(Records from a data collection)
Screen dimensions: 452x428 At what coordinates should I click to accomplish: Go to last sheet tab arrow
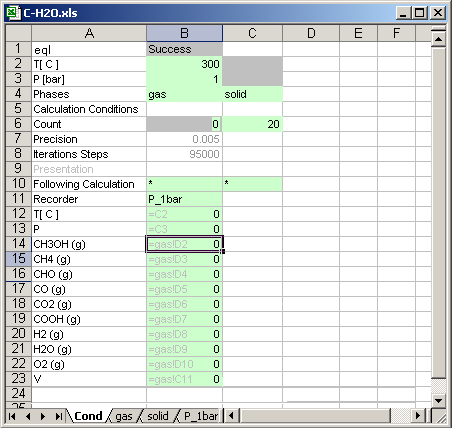[x=59, y=416]
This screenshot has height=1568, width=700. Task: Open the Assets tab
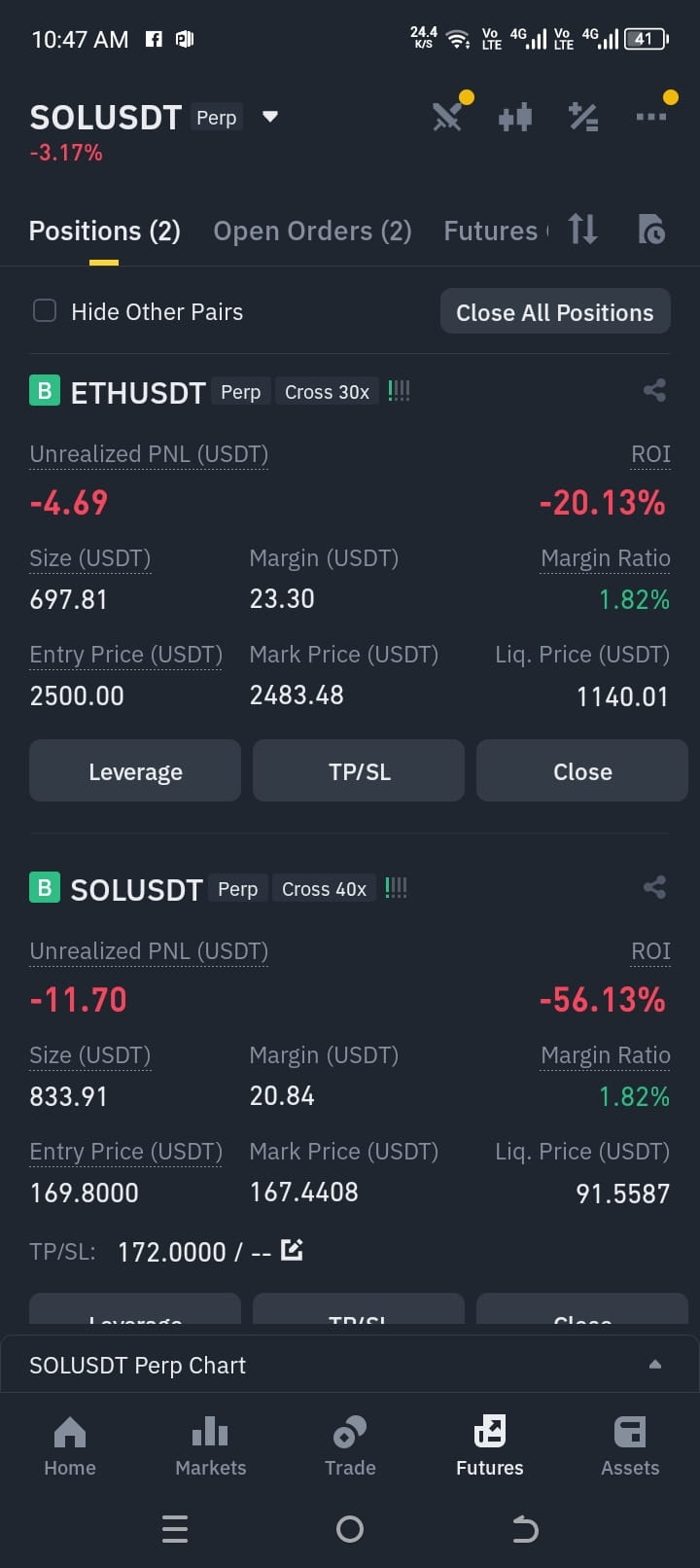tap(630, 1446)
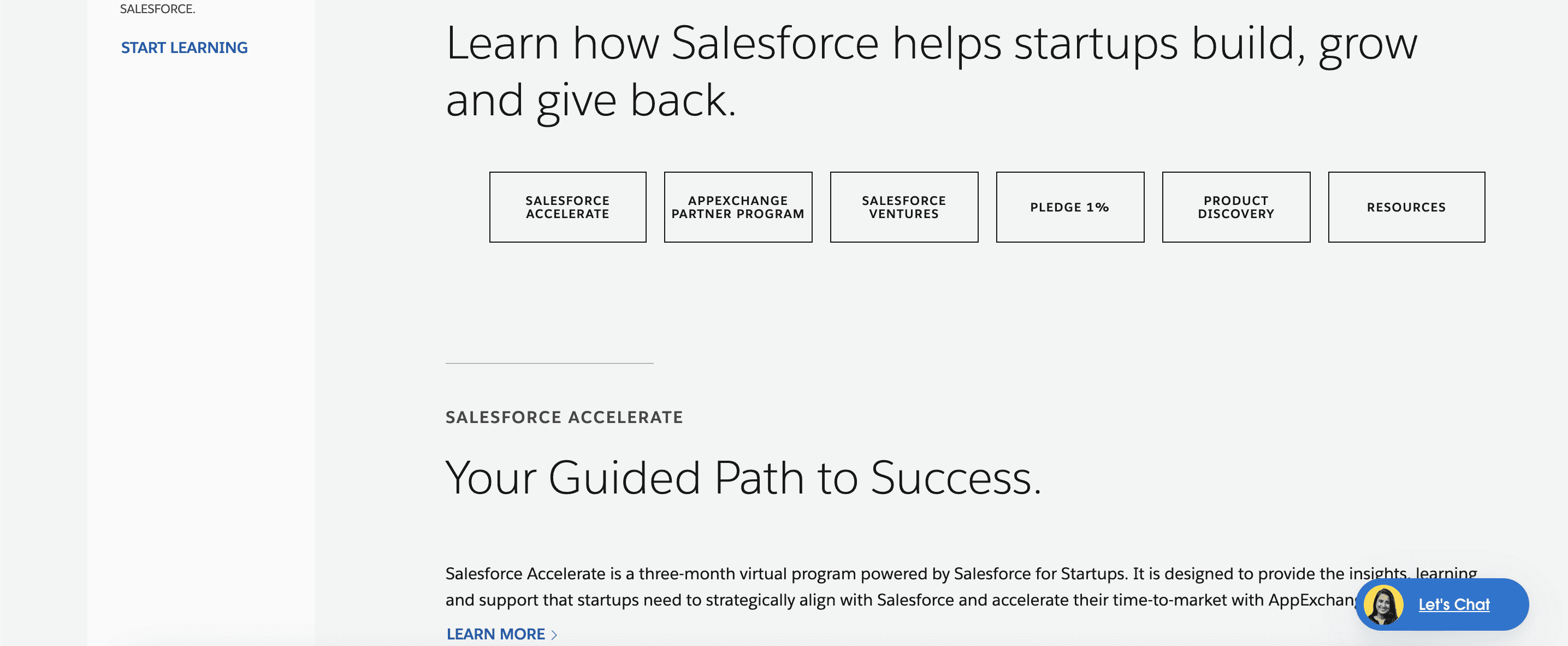Click the blue chat pill's right edge
Viewport: 1568px width, 646px height.
[1519, 604]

# Goal of the exercise
Exactly the lines from the one containing "This screenshot has" to the end of the records above, both end lines included, are to be printed, and no pictures with them.

# Written answer
This screenshot has height=1568, width=700. Task: Open the Assets tab
tap(630, 1446)
Click the blue chat pill's right edge
Viewport: 1568px width, 646px height.
[1519, 604]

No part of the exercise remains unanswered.